• [Task instructions]: Lines from the one containing "Where should I" through the end of the listing are what is wanted, given again exactly with both ends included and pictures left out.

• [Data for the task]:
Segment Open

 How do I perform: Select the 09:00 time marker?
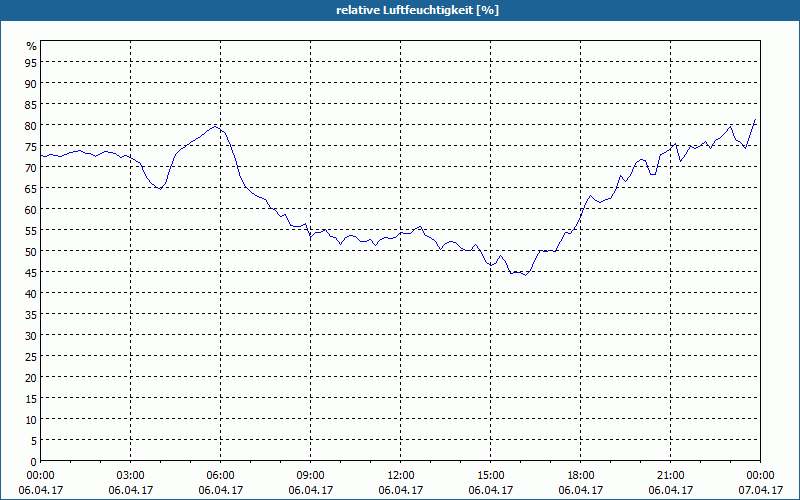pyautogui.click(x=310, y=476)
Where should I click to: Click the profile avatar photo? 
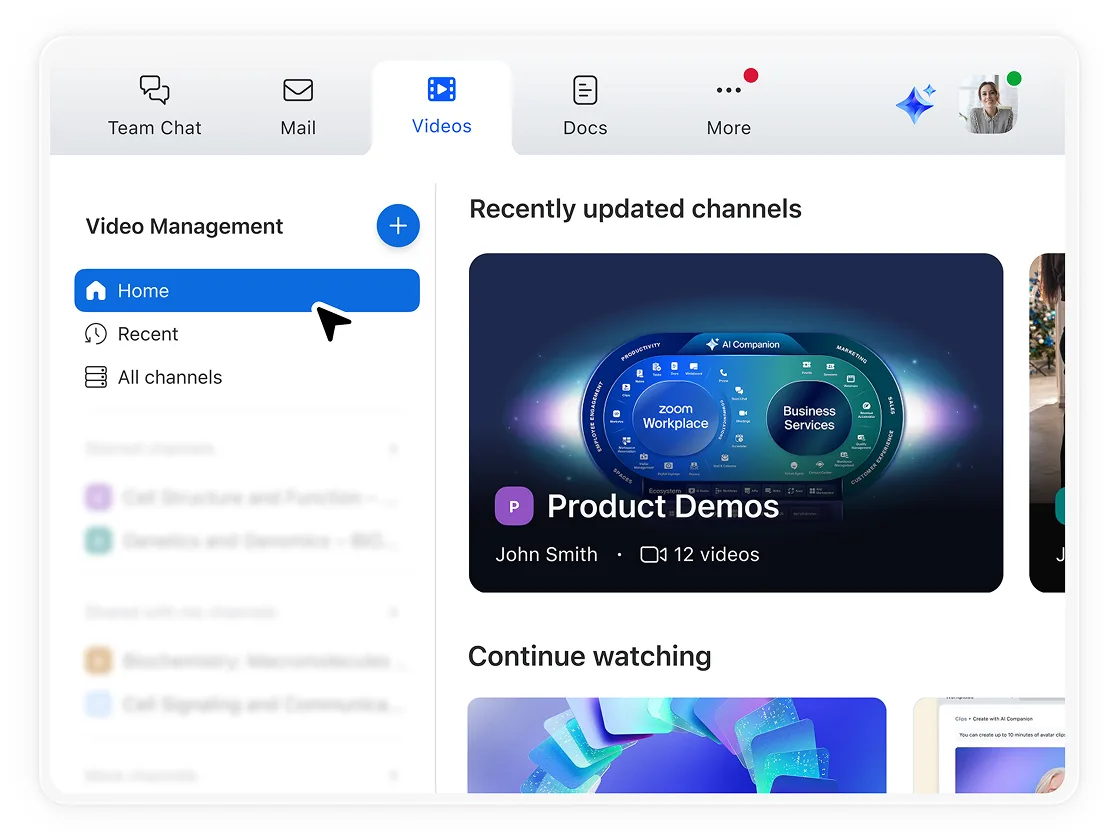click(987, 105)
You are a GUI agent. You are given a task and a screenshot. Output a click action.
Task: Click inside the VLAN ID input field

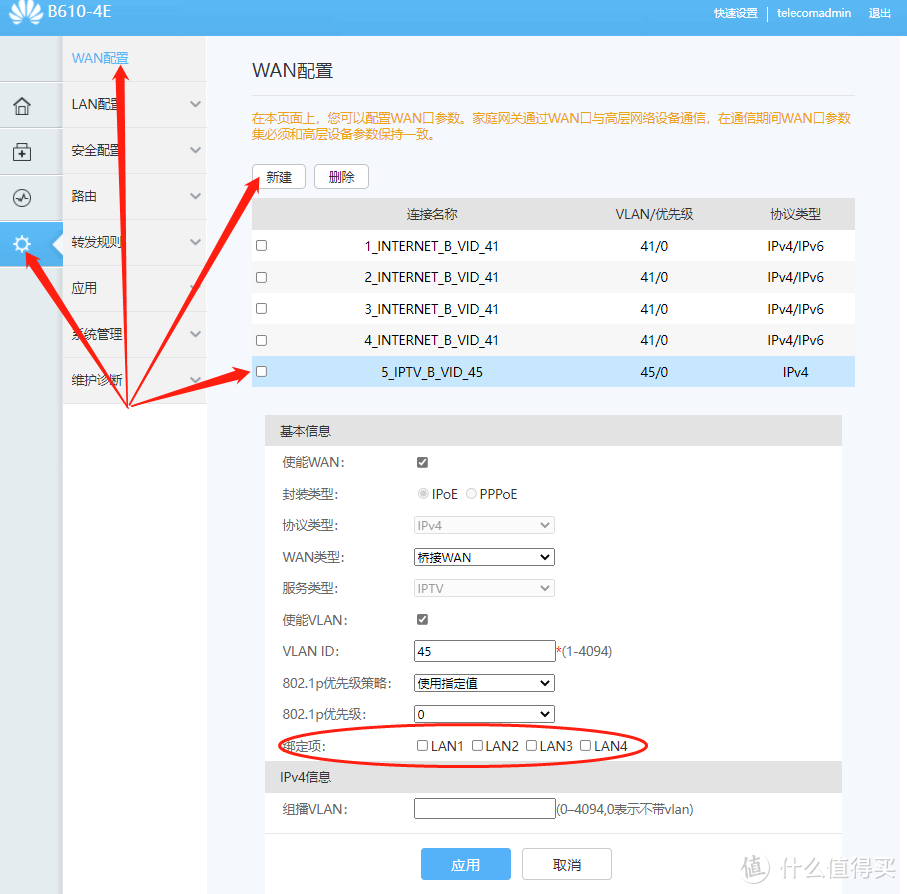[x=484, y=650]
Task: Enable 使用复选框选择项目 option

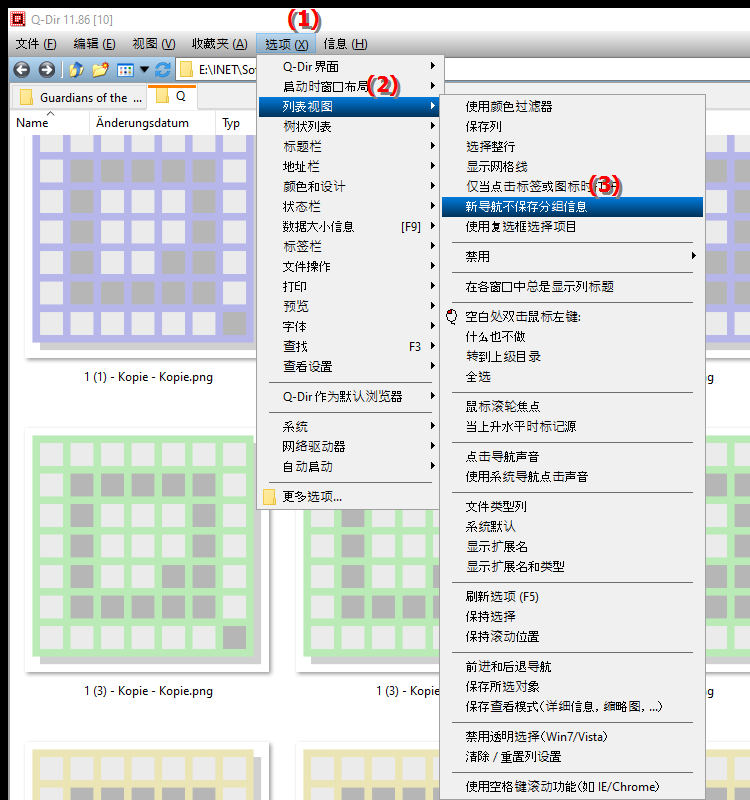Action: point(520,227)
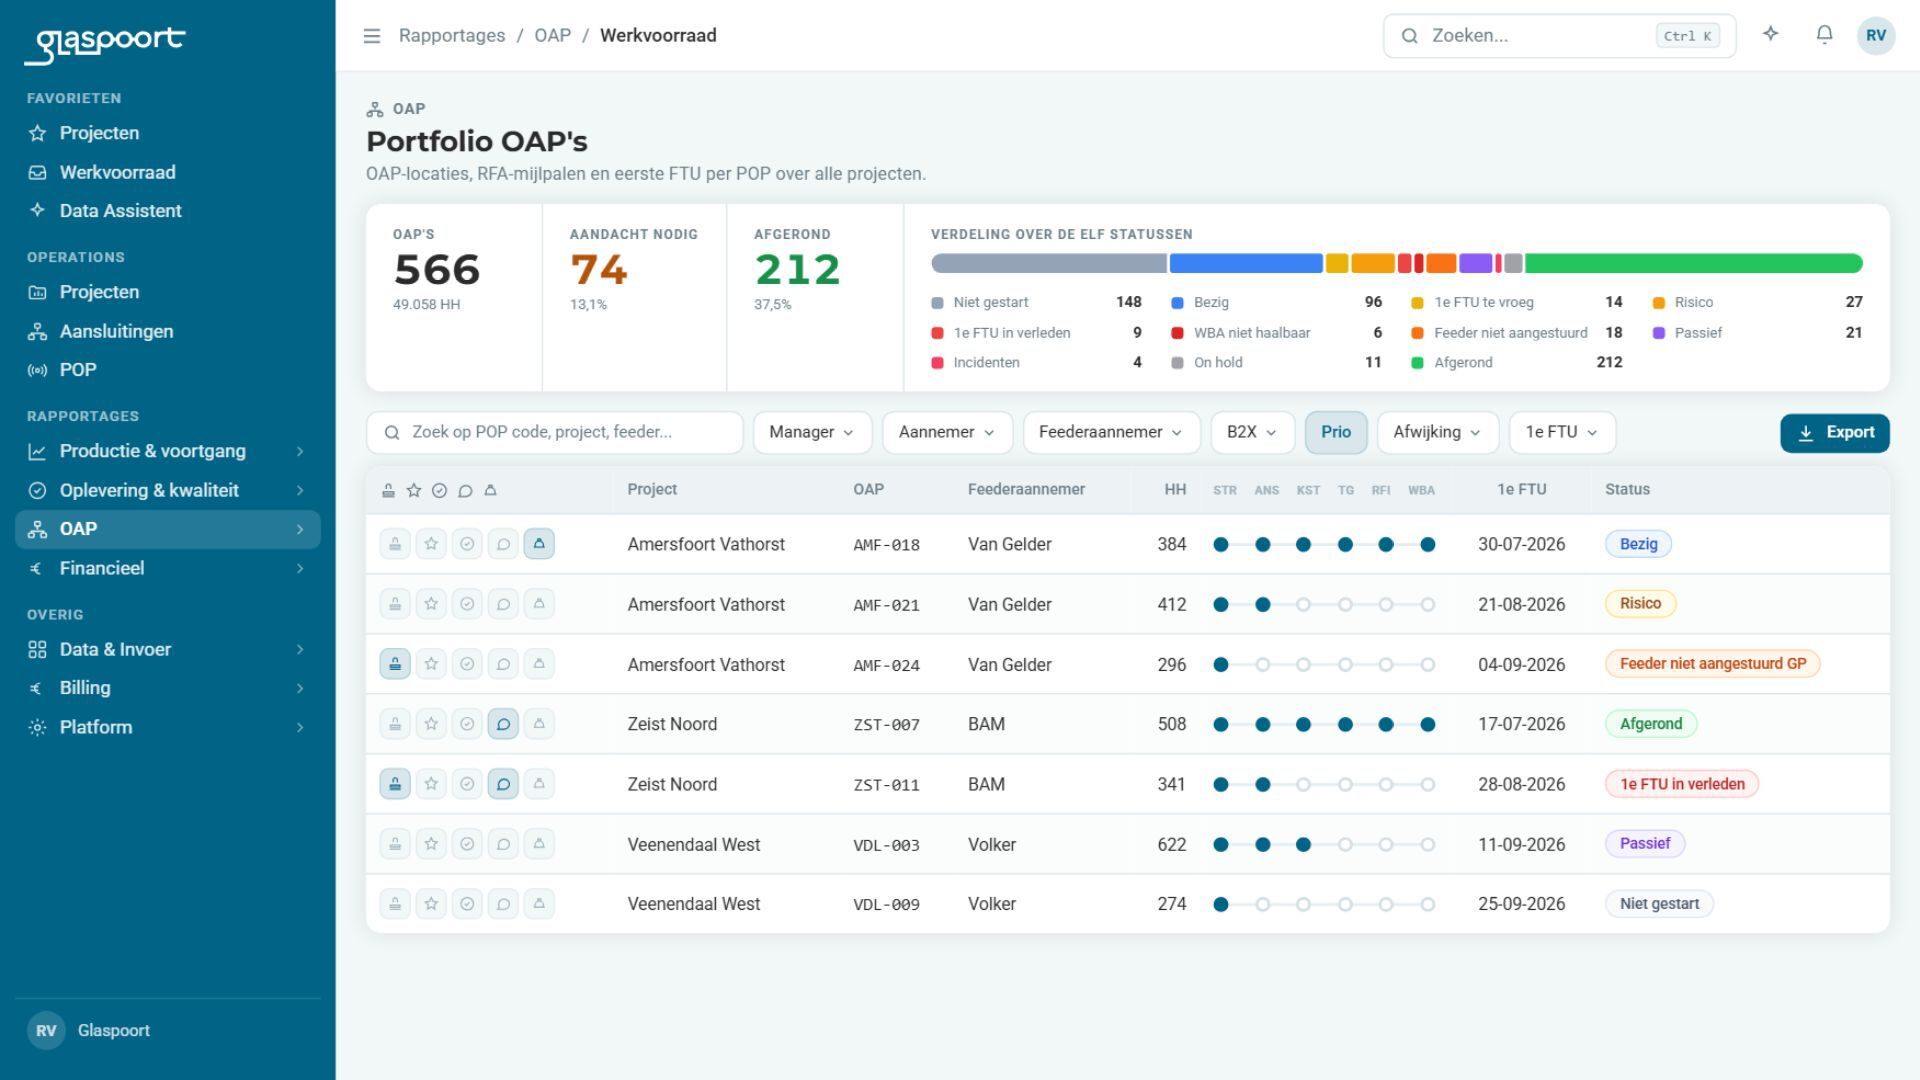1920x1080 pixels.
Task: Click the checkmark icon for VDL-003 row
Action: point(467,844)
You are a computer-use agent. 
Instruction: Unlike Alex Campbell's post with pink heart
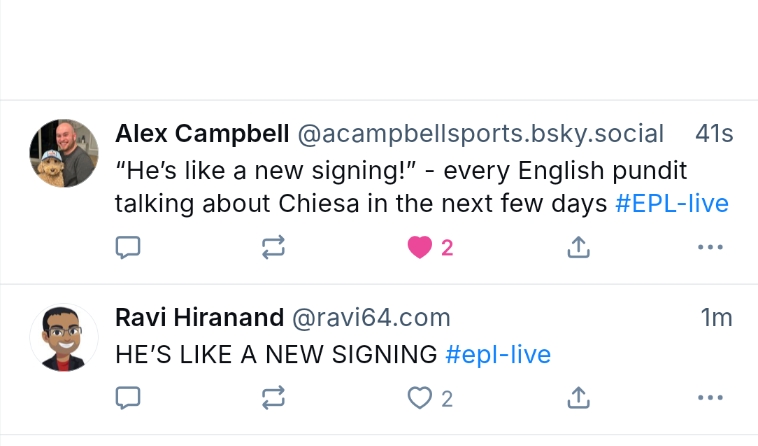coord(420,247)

Segment Closed

• [Answer space]:
Where should I click to: Click the profile avatar photo? 
click(987, 105)
You are a GUI agent. You are given a task and a screenshot. Output a click action.
Task: Click inside the VLAN ID input field

[x=484, y=650]
Task: Enable 使用复选框选择项目 option

Action: point(520,227)
1920x1080 pixels.
Task: Click the checkmark icon for VDL-003 row
Action: point(467,844)
You are a computer-use agent. 
Instruction: Unlike Alex Campbell's post with pink heart
coord(420,247)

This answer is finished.